• **Aim of the task**:
From the aquarium build log below, reproduce the passage from "The stand has" to "of glass black.", swapping "canopy" for "hood".

• **Excerpt provided**:

•••

Oranngetang's First Build

oranngetang

New member
This will be my log of converting an existing 72 G freshwater bow-front to saltwater. I've recently taken a well established 29G Biocube off of a friend's hands and it sparked or at least renewed an interest in keeping saltwater fish. Please feel free to comment or critique anything along the way. This is new to me hobby, and while I feel I've put a fair bit of thought into some of what I'm doing, a lot of it may be firing from the hip. I'll start with a bit of a write up and add photos when I'm able.

The Tank

A 72 gallon bow-front and stand that I purchased new from Petsmart several years ago for around $300 CAD. It's served me well to keep a variety of freshwater fish, mainly Malawi Cichlids over the years, with a Fluval 404 and 203 canister filter, single 50 W T8 and 300 W heater.

The stand has a cutout, and is the same stand Oceanic was selling with their saltwater-ready 72 and 92 gallon bow-fronts. That said, Aqueon was already selling these for them, and there was no drilled overflow holes, proper canopy nor is one available.

I attempted to create a canopy by using a flush-cut router bit to trace out the curve in the tank. The result was a lot of frustration, wasted wood product, and a seized bearing that cooked the trim on my aquarium. I used some body-filler, sand paper and Krylon paint to restore it to somewhat presentable shape, but not before scratching the crap out of the previously-perfect glass... Oh well, lesson learned I guessed. I decided at this point to also paint the back pane of glass black.

Needing to add an overflow, I initially considered having a bottom drilled design, however reading some information on the Oceanic website, they state that ALL of their aquariums have a tempered base. To me, this pretty well meant I had to run some for of rear mount overflow, of either a hang-on U-tube or drilled internal style overflow box using bulkhead(s).

I feel I somewhat 'settled' on an Eshopps Eclipse overflow, size medium. It utilizes a single 1.5" bulkhead, with 2 x 1" bulkheads feeding to the sump. Alternatively, I would have run a 3 x bulkhead drain for a Bean overflow, such as the Synergy Reef or Elite Aquatics but could not justify the extra expense on my first saltwater aquarium. Also, since I'd be drilling the tank myself, the Eshopps overflow included the diamond hole-saw bit and left less room for error. It was also in stock at JL Aquatics for about $160 CAD, which was the lowest price I could find for it.

•••

• **Entries**:
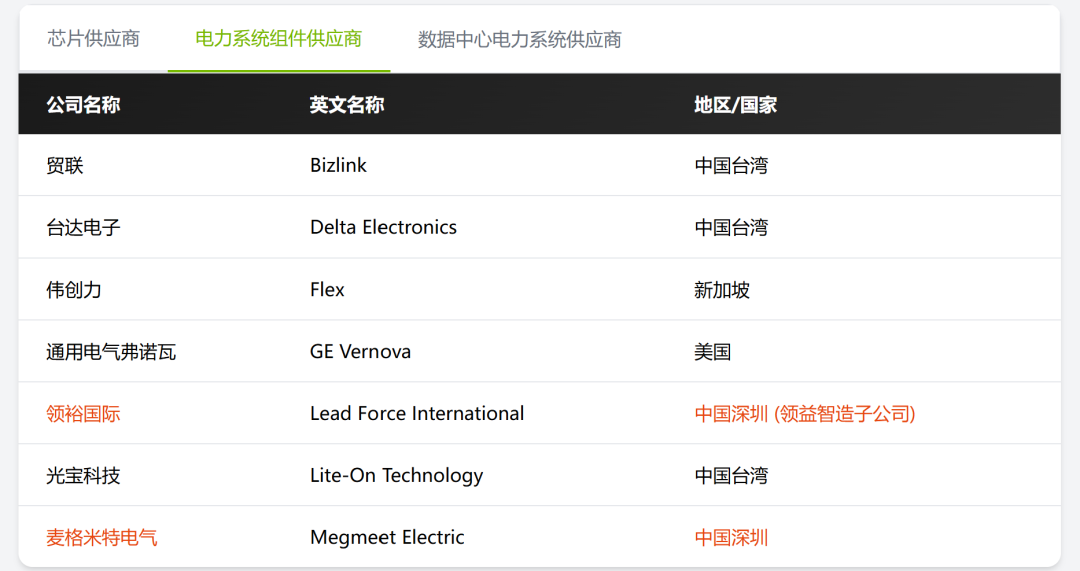Click the 中国深圳 region for Megmeet

(732, 538)
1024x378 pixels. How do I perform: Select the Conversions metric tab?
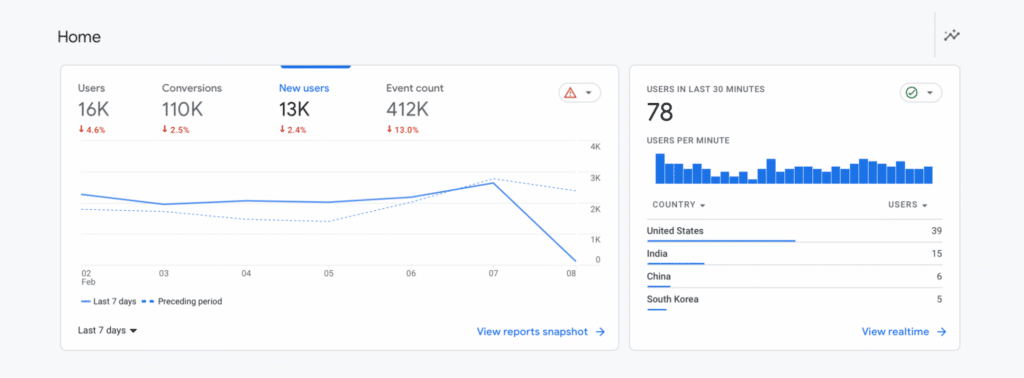pos(192,109)
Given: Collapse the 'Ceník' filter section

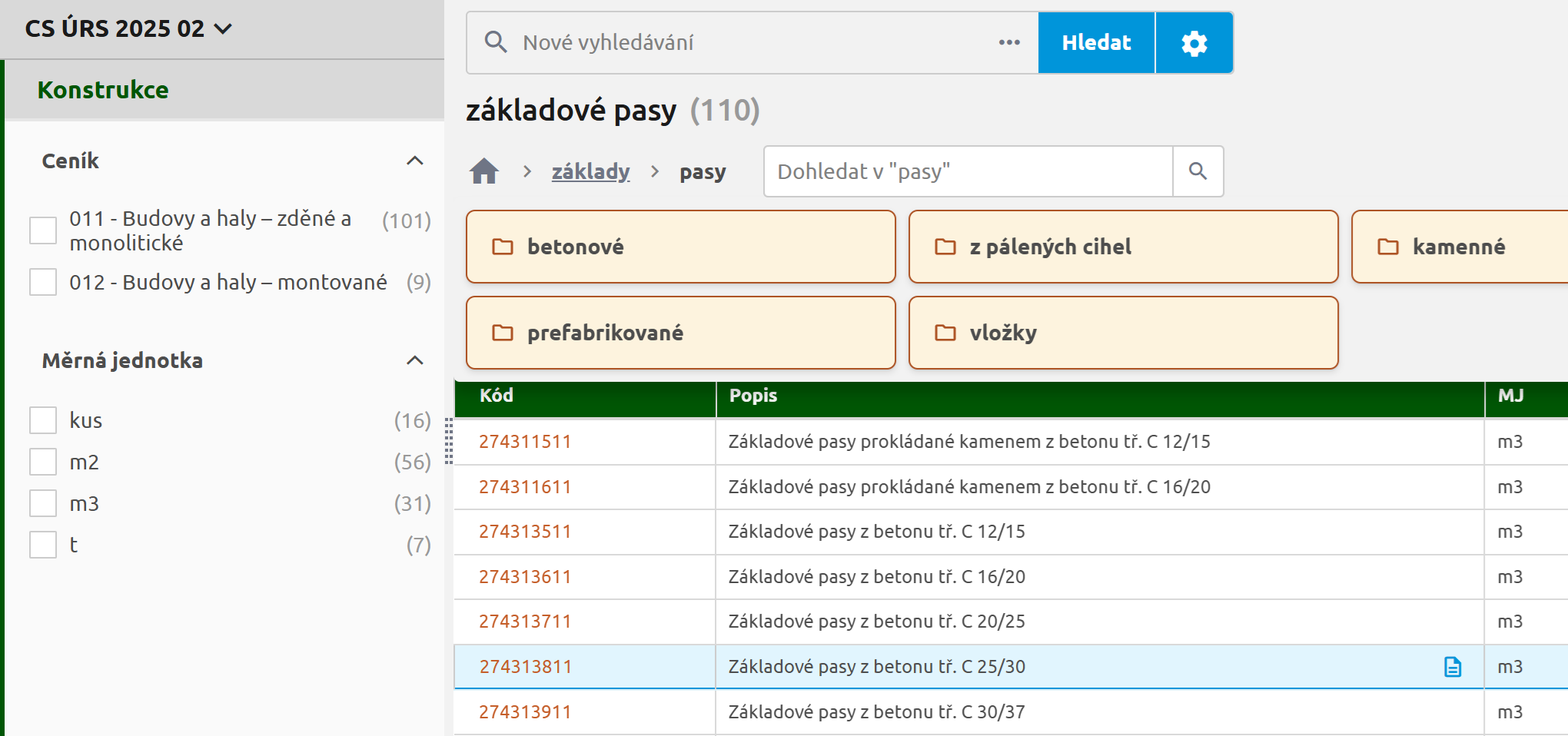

•••

• **Task response**:
The stand has a cutout, and is the same stand Oceanic was selling with their saltwater-ready 72 and 92 gallon bow-fronts. That said, Aqueon was already selling these for them, and there was no drilled overflow holes, proper hood nor is one available.

I attempted to create a hood by using a flush-cut router bit to trace out the curve in the tank. The result was a lot of frustration, wasted wood product, and a seized bearing that cooked the trim on my aquarium. I used some body-filler, sand paper and Krylon paint to restore it to somewhat presentable shape, but not before scratching the crap out of the previously-perfect glass... Oh well, lesson learned I guessed. I decided at this point to also paint the back pane of glass black.